In this context, rheumatic-musculoskeletal diseases (RMSD), acclaimed to be the major cause of chronic morbidity throughout the world2, need to be addressed. Paucity of data on prevalence, lack of awareness among the public and diseases with increased mortality overshadowing these are some of the reasons for RMSD being overlooked by policy makers and medical fraternity. The Community Oriented Programme for the Control of Rheumatic Diseases (COPCORD), launched jointly by the World Health Organization (WHO) and International League of Associations for Rheumatology (ILAR) to assess the burden of RMSD in the developing world, came up as an apt remedy for this problem3. The pioneering COPCORD study in Bhigwan, near Pune, in 1996, paved way for many similar, uniformly designed projects, funded by the Bone and Joint Decade (BJD) - India, throughout the country (Fig.)4. All these projects have been completed successfully and efforts are under way to bring out a national registry of RMSD, compiling these data.

- BJD - India COPCORD survey region 2003-10. Source: http://www.copcord.org/india.asp
Two independent, rural COPCORD study groups in the north (Calicut) and south (Thiruvananthapuram) of Kerala studied 5000 and 6763 subjects, respectively5. The commonest self-reported ailment in both the study populations was musculoskeletal pain6. Female gender, heavy work, productive age group, hypertension, diabetes and substance abuse showed significant positive associations with RMSD. Point prevalence of RMSD in Thiruvananthapuram and Calicut were 26.08 and 29 per cent, respectively.
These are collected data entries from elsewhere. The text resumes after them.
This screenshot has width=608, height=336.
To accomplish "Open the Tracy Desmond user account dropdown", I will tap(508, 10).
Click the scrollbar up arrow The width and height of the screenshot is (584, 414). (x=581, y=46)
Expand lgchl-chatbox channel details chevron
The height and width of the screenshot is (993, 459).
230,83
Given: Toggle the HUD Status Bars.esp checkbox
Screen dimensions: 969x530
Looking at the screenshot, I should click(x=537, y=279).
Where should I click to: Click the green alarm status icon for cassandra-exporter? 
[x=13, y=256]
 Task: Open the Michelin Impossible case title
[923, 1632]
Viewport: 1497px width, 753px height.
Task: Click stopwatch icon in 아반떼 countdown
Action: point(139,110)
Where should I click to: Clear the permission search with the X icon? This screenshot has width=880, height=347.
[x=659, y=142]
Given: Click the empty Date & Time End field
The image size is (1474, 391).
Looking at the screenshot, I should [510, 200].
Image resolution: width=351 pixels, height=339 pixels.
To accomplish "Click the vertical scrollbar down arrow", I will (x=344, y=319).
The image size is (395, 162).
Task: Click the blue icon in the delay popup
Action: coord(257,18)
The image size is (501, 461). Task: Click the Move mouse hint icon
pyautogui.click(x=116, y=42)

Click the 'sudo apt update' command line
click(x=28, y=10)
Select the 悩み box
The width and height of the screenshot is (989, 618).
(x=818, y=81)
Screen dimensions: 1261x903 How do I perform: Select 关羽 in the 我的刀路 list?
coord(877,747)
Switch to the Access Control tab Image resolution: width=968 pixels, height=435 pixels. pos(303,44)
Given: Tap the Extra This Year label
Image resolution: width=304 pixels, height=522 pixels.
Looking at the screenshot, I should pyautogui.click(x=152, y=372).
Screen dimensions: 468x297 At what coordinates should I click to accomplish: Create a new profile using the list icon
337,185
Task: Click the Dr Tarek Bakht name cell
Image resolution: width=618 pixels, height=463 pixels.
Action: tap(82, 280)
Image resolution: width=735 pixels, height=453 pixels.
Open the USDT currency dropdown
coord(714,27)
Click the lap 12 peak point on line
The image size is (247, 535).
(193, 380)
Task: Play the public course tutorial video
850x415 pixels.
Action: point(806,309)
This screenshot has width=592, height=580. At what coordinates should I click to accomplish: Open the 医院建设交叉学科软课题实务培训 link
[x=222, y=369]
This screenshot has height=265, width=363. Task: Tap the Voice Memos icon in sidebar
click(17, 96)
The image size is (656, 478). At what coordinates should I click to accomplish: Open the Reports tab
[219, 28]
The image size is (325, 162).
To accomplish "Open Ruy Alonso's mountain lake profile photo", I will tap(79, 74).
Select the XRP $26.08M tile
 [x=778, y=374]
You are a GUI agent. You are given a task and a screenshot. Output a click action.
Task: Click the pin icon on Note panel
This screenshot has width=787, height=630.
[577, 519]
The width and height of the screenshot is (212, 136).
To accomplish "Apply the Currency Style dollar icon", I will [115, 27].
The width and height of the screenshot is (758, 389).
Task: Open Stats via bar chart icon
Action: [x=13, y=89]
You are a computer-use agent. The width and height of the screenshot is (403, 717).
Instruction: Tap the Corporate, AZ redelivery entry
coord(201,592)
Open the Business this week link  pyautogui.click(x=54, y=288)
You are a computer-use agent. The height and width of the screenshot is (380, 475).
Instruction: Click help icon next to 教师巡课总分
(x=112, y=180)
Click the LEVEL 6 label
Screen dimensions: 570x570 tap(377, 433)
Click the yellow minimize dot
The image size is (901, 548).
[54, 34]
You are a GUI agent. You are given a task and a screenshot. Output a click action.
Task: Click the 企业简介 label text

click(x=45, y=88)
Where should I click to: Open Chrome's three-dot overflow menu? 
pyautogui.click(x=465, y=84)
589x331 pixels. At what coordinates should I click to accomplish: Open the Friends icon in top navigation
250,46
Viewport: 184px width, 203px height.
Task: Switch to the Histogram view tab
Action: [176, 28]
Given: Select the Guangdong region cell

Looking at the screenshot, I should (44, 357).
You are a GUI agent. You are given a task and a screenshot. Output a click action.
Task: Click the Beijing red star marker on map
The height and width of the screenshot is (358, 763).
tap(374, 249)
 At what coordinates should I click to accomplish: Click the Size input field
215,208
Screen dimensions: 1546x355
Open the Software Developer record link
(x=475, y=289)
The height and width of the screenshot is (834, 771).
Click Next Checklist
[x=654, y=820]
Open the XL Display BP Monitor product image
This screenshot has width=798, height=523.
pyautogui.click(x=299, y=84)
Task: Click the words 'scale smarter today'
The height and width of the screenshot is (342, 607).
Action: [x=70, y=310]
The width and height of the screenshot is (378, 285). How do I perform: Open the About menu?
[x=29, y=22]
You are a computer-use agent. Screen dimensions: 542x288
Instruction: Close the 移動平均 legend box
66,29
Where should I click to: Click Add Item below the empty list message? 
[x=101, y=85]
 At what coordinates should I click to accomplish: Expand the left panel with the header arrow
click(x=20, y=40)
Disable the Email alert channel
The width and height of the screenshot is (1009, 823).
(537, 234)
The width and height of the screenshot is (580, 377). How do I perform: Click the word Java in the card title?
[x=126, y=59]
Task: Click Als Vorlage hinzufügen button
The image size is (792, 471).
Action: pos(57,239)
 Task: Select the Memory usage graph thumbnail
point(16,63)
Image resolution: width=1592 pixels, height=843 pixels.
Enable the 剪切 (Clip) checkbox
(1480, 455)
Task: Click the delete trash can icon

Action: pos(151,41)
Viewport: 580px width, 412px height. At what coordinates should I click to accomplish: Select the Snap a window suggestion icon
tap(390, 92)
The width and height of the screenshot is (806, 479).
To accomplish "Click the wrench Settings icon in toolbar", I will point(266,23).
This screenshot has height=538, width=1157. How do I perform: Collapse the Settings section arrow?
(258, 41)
Osteoarthritis of knees was highly prevalent at both the sites. Though the burden of inflammatory arthritis was in concert with other regions4, an interesting observation in both the regions was the high prevalence of infection-related arthropathy, which, in fact was responsible for the overall high point prevalence of RMSD7.
Along with the steadily increasing prevalence of NCDs, in many parts of the country, re-emerging viruses have increased the burden of chronic RMSD8. Kerala was badly hit by multiple chikungunya viral (CHIKV) epidemics since 2006; the after-effects are still looming large9. Both the COPCORD study groups in the State inadvertently captured the burden of post-CHIKV rheumatism. CHIKV related RMSD was present in 26.5 per cent of the subjects in Thiruvananthapuram. Of these, 437 subjects (31.3%), naïve for RMSD, had various musculoskeletal symptoms about 18 months following the epidemic10. Prevalence of both inflammatory and non-inflammatory arthropathies rose following the epidemic, though no specific pattern of joint involvement could be identified. It was intriguing to note an increase in the incidence of soft tissue rheumatism, especially tenosynovitis, in the Thiruvananthapuram region following the epidemic11. Bursitis of the wrists was also very common in this group. Well-structured, prospective studies need to be conducted to look into associations.
The magnitude of the burden of RMSD is quite explicit and the real picture of these disorders in the country will come to the forefront once the BJD-India national registry of RMSD becomes a reality. The fast-changing face of RMSD epidemiology in States like Kerala is quite baffling, even for the epidemiologists. There are still many grey areas in the knowledge of RMSD, like risk factors, health economics and treatment seeking behaviour of the patients, which need to be explored. The concept of community rheumatology has to be encouraged, especially in the rural communities, to spread awareness and prevention strategies. This will enhance the quality of life in the population to a great extent. There is an urgent need to take steps to decrease the morbidity caused by these disorders.
Incorporating musculoskeletal disorders under the umbrella of NCDs may be initiated as a pilot phase in a State like Kerala, to start with. The government should work hand in hand with organizations like the BJD-India, which has already taken steps to initiate the process of solving this predicament. Without the help of the policy makers and the media this aim will always be a dream!